On March 30, the congregation is showing its best face as church leaders behind the upcoming Impact 24 evangelistic initiative visit the church just in time for the official launch of the “Tu Camino a la Felicidad” (“Your Journey to Joy”) series. Among the special guests for this Saturday (Sabbath) are North Caribbean Conference president Desmond James and General Conference associate treasurer Josue Pierre. Luis Soto, from the Dominican Republic but currently serving in the U.S., is the guest speaker at Sunny Acres for the two-week wrap-up campaign. Andrés Santos, also from the Dominican Republic, will lead the ministry of music.
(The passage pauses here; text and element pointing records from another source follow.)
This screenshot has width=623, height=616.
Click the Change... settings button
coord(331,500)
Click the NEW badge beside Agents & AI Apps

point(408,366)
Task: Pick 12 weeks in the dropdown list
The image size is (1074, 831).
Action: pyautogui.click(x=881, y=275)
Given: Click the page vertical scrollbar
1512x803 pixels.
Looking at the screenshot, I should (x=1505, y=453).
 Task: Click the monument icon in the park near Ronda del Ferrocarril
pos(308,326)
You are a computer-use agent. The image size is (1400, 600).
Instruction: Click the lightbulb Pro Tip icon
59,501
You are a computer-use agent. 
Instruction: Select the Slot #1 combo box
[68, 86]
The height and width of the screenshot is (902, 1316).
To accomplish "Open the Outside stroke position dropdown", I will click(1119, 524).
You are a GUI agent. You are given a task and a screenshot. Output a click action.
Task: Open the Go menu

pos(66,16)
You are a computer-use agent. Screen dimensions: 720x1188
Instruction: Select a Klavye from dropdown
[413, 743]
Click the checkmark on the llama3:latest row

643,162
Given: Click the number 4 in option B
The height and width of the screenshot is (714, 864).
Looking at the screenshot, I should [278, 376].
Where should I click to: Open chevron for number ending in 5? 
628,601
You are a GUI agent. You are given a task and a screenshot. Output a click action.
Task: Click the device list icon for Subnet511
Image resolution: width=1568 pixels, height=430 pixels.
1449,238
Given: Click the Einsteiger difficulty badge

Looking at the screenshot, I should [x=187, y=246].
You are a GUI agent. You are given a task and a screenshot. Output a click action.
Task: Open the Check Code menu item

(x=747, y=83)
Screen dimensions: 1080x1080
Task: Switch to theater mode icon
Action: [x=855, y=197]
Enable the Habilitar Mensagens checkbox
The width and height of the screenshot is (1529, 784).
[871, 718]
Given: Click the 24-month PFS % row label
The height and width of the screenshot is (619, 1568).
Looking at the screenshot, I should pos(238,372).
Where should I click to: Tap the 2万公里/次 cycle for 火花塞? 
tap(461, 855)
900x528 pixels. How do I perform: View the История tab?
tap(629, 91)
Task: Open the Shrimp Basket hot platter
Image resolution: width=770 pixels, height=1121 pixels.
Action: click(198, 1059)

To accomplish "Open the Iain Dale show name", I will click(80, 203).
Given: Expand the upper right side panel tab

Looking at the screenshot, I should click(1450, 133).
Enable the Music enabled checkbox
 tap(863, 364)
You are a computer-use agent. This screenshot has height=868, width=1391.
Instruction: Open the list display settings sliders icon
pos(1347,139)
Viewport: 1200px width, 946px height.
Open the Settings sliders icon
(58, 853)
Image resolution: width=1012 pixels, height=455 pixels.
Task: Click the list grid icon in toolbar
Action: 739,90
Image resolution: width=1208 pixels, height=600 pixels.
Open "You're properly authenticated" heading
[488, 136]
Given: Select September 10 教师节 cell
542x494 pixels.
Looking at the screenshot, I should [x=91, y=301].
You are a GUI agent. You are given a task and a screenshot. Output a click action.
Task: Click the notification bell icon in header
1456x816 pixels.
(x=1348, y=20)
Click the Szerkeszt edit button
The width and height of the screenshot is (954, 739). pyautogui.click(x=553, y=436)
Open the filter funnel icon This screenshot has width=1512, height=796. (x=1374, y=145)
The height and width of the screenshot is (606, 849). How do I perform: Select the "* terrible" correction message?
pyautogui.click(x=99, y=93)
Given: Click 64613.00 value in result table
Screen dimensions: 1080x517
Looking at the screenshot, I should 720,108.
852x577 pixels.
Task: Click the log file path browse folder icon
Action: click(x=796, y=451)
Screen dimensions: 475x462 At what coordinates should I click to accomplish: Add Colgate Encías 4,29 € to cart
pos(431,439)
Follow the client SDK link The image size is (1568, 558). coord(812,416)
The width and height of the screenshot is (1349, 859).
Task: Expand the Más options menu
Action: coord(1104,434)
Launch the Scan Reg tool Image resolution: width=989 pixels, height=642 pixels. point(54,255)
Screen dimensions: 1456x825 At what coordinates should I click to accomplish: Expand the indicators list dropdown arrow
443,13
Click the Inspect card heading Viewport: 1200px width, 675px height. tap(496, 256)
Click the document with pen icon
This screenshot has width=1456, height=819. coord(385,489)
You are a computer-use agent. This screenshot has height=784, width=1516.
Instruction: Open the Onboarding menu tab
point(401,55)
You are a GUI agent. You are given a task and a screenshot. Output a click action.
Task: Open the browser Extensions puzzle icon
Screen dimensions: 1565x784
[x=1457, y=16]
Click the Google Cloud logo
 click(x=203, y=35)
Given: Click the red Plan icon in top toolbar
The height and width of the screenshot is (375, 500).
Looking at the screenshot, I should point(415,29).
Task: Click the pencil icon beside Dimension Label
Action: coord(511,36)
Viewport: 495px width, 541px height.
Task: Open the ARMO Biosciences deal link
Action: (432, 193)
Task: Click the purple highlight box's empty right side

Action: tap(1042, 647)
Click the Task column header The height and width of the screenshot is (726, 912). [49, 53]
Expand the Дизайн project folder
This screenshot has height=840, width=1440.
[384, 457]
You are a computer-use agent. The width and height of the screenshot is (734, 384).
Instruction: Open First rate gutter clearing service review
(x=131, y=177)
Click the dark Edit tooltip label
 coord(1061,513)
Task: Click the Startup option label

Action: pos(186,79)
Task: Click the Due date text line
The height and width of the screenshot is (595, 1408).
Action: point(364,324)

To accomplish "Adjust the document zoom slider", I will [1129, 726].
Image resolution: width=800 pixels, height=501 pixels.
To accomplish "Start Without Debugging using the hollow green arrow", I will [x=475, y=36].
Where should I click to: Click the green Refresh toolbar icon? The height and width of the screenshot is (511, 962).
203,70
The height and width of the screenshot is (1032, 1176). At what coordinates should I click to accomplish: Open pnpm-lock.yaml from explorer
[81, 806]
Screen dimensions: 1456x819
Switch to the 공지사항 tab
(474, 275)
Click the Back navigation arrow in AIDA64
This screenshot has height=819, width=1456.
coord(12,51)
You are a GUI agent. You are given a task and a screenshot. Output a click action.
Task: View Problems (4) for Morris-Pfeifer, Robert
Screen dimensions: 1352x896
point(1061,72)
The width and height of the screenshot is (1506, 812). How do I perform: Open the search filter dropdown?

“The [congregation] has been making an impact in the Hispanic community around the church,” local leaders shared. Regular activities include drills, camping, and a drum corps band that attracts not only club members but also their friends, family members, and neighbors.

The local congregation has thrown its full support to the initiative, said Royston Philbert, communication director of the Caribbean Union Conference, which includes St. Croix and a dozen other islands. “The church paid for the Pathfinder uniforms and got the drums for the band,” he said. “Church members have witnessed first-hand the evangelistic impact of the initiative.”

The March 30 Sabbath service devotes considerable time to worship and praise. A series of musical items seems to raise the spirit of the congregation. Singers include local members and invited guests. Among them are José Mancebo and his family, and Marcián Frías. Frías used to attend Sunny Acres regularly, but now he’s the elder in charge of the Campo Rico Group, a Hispanic church plant on the west side of the island. “We have just around 15 baptized members, and some of them are older and find it difficult to even visit this church,” he shares, referencing the fledgling congregation. “But we are an organized group, the second Spanish-speaking congregation on the island.”

The service proceeds, as the group of Pathfinders follow every part attentively. They might understand that the next two weeks of evangelistic meetings have the potential of changing their lives for good.

“Thanks to the Pathfinder Club, now we have dozens of older children and teens studying the Bible, and several are getting ready to be baptized at the end of this series,” local church leaders shared. “And praise be to God, they are bringing their parents along.”

This article was provided by Adventist Review.